How Do I See A Copy of The Will in Nebraska?
Full Question:
Answer:
Typically, the family members are not required to receive a copy of the will. A will that has been submitted for probate is a public document and anyone can go to the court and obtain a copy. If you cannot go to the court yourself, you can hire a lawyer to obtain a copy for you.
Once filed, a will becomes a public document. In some cases, formal notices may be waived by summary procedures. The availability of summary administration varies by the value of the
estate and local laws.
The executor named in the will will be granted authority by the court in the probate process to handle the decedent's affairs, such as paying debts owed and distributing their assets. It is the executor's responsibility to collect and distribute the property of the decedent and pay the decedent's creditors. The executor has a duty to act in a trustworthy and authorized manner in handling the estate of the decdent. If the executor acts outside the scope of his/her authority, in bad faith, or against the wishes of the decedent, the exectutor may be personally liable. An inventory must be filed as required by the following NE statute:
30-2467 Duty of personal representative; inventory and
appraisal.
Within three months after appointment, a personal representative,
who is not a special administrator or a successor to another
representative who has previously discharged this duty, shall prepare
and file an inventory of property owned by the decedent at the time of
death, listing it with reasonable detail and indicating as to each
listed item its fair market value as of the date of the decedent's
death and the type and amount of any encumbrance that may exist with
reference to any item.
The personal representative shall send a copy of the inventory to
interested persons who request it and shall file the original of the
inventory with the court.
The following is another NE statute:
30-24,117 Closing estates; by sworn statement of personal
representative.
(a) Unless prohibited by order of the court and except for estates
being administered in supervised administration proceedings, a
personal representative may close an estate by filing with the court
no earlier than five months after the date of original appointment of
a general personal representative for the estate, a verified statement
stating that he, or a prior personal representative whom he has
succeeded, has:
(1) published notice to creditors as provided by section 30-2483 and
that the first publication occurred more than four months prior to the
date of the statement;
(2) fully administered the estate of the decedent by making payment,
settlement or other disposition of all claims which were presented,
expenses of administration and estate, inheritance and other death
taxes, except as specified in the statement, and that the assets of
the estate have been distributed to the persons entitled.
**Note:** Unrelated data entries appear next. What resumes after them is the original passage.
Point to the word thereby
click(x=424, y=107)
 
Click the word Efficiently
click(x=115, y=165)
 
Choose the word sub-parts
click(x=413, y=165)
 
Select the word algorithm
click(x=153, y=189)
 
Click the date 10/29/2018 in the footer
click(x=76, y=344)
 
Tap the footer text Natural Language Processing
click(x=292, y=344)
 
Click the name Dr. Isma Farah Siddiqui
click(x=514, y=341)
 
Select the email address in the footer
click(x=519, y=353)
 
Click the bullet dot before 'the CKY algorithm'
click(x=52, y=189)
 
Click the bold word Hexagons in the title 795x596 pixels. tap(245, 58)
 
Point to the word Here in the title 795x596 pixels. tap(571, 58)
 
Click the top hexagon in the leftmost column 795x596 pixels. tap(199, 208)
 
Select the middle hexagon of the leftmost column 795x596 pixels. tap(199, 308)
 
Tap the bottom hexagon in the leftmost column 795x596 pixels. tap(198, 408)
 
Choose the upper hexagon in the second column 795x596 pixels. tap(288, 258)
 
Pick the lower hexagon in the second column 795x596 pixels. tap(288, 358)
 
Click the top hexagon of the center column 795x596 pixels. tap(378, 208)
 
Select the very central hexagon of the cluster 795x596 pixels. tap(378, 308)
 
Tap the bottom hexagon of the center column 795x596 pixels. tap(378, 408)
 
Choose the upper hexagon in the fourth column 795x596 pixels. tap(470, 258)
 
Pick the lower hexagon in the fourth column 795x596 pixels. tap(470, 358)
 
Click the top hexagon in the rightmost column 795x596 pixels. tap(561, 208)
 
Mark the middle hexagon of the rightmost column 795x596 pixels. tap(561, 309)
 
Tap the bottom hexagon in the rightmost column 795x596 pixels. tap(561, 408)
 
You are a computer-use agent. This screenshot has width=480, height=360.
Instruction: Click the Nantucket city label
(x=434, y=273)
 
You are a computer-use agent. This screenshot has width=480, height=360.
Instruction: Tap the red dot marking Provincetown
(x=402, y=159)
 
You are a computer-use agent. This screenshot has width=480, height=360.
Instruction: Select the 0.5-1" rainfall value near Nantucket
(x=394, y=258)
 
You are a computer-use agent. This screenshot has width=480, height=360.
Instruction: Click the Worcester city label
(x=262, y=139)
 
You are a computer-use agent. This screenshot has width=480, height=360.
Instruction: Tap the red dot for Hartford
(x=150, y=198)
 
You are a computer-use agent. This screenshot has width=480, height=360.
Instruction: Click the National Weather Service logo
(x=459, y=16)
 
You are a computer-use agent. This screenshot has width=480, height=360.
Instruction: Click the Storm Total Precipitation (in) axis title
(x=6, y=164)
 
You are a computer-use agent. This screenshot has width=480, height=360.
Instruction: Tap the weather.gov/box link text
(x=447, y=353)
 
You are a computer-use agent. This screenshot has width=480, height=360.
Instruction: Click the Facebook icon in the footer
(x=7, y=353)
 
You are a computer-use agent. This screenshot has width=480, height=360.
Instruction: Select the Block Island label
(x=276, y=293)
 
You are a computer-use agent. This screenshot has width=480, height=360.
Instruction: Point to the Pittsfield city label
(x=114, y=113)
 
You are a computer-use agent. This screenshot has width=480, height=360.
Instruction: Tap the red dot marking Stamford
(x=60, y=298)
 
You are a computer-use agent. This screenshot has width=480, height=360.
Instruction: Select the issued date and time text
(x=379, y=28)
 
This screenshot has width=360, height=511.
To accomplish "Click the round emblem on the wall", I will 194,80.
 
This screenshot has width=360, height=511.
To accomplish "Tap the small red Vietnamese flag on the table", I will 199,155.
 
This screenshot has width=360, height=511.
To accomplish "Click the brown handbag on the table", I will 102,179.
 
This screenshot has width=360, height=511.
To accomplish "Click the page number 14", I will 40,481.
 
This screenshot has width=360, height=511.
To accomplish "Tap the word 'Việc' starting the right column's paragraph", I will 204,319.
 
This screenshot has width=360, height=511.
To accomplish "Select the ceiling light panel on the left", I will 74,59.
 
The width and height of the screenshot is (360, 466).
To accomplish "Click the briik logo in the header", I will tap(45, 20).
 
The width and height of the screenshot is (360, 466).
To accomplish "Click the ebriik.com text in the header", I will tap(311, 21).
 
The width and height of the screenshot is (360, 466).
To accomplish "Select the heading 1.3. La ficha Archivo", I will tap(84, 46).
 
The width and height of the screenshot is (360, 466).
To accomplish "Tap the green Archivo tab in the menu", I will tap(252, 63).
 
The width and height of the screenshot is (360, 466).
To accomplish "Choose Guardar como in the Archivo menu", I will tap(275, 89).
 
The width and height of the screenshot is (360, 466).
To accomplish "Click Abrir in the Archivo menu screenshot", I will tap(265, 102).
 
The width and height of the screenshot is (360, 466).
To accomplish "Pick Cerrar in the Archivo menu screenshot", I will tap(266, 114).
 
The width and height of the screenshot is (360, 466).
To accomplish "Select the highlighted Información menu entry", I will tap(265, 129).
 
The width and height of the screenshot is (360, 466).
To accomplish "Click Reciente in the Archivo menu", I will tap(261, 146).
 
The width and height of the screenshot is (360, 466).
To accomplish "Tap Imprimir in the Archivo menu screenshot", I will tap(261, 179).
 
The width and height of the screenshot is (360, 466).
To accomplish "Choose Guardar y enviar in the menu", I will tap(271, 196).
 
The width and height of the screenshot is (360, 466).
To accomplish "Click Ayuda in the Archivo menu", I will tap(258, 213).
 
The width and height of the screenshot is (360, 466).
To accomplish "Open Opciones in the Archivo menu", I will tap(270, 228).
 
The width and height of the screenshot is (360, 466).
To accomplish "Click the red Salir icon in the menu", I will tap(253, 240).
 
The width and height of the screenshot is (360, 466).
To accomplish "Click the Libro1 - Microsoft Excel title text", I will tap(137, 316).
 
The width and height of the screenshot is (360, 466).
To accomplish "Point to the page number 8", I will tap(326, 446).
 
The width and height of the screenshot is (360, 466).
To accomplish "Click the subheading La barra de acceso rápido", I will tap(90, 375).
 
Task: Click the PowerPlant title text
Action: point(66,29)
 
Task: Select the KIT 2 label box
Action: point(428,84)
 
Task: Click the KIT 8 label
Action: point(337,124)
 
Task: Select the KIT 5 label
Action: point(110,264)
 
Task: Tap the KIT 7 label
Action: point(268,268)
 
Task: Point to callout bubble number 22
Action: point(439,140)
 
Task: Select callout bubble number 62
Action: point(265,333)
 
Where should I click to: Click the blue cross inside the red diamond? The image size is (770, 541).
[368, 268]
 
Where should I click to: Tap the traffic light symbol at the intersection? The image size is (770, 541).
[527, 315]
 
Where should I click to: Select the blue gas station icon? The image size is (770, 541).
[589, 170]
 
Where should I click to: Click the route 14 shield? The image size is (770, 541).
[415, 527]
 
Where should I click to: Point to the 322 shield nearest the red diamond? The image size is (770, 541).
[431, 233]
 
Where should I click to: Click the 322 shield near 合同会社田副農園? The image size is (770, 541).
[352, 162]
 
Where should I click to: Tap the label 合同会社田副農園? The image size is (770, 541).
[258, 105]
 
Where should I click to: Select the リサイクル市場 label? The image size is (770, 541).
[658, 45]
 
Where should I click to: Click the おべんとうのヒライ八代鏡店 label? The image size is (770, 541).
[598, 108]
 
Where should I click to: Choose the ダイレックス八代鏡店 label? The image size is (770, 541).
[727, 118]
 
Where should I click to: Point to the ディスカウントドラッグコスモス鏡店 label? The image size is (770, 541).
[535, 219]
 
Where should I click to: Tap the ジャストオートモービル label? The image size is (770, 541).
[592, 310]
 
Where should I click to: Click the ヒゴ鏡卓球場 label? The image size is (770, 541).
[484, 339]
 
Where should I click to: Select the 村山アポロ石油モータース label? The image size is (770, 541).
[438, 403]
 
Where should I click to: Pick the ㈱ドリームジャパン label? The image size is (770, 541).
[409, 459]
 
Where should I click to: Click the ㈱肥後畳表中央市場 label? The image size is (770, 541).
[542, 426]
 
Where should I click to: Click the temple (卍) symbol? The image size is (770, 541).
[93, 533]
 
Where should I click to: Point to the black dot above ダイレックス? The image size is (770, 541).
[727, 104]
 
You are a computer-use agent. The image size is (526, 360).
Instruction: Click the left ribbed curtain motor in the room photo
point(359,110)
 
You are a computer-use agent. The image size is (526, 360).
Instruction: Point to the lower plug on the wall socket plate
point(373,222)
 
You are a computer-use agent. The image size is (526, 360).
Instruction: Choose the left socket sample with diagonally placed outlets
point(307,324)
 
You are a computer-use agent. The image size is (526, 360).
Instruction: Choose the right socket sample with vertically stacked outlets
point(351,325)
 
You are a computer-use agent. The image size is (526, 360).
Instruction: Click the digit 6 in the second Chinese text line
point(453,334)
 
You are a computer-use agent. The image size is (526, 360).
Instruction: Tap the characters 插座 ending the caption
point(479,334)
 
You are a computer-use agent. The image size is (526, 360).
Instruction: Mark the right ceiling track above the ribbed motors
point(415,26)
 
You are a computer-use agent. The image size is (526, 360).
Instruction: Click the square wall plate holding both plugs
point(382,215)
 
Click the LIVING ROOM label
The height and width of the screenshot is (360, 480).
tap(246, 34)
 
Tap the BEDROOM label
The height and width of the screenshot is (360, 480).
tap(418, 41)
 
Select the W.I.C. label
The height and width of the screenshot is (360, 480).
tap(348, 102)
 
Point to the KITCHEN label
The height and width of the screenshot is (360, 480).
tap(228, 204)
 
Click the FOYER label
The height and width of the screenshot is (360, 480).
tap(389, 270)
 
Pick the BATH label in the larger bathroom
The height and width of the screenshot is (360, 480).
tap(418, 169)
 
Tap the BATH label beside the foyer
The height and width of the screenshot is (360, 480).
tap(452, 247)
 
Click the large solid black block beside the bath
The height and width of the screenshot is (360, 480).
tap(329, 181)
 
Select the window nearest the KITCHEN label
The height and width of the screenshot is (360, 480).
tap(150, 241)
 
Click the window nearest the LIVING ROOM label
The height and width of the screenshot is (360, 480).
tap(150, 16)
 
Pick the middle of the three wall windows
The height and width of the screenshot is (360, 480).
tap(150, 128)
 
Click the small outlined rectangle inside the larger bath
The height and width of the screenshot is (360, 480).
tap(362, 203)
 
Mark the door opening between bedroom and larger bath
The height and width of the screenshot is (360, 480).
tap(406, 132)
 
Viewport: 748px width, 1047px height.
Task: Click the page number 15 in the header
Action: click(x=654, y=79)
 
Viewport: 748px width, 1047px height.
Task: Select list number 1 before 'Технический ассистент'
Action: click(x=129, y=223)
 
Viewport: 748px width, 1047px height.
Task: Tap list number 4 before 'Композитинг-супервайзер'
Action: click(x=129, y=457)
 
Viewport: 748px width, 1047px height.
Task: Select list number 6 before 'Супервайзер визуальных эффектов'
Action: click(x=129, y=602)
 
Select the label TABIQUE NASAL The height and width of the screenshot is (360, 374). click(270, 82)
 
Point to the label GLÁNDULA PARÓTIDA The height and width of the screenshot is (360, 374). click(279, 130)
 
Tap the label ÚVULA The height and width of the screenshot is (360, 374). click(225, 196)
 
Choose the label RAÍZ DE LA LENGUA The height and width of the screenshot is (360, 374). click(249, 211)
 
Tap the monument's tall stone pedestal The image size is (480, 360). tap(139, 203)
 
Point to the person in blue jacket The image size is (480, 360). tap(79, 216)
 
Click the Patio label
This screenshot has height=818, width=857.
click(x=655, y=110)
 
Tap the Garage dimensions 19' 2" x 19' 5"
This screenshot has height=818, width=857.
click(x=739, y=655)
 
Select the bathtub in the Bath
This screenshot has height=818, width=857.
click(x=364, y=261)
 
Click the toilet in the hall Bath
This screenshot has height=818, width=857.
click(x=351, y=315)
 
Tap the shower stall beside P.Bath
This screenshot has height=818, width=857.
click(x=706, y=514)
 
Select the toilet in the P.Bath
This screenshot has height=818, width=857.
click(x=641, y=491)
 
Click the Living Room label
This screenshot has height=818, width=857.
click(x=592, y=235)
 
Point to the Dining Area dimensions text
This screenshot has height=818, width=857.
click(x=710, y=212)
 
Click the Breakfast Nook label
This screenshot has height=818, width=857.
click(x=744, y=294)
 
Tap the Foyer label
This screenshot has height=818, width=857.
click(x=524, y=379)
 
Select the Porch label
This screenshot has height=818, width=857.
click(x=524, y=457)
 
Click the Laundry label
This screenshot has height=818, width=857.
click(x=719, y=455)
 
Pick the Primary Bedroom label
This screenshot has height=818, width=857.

If any
claims remain undischarged, the statement shall state whether the
personal representative has distributed the estate subject to possible
liability with the agreement of the distributees or it shall state in
detail other arrangements which have been made to accommodate
outstanding liabilities; and
(3) sent a copy thereof to all distributees of the estate and to all
creditors or other claimants of whom he is aware whose claims are
neither paid nor barred and has furnished a full account in writing of
his administration to the distributees whose interests are affected
thereby.
(b) If no proceedings involving the personal representative are
pending in the court one year after the closing statement is filed,
the appointment of the personal representative terminates.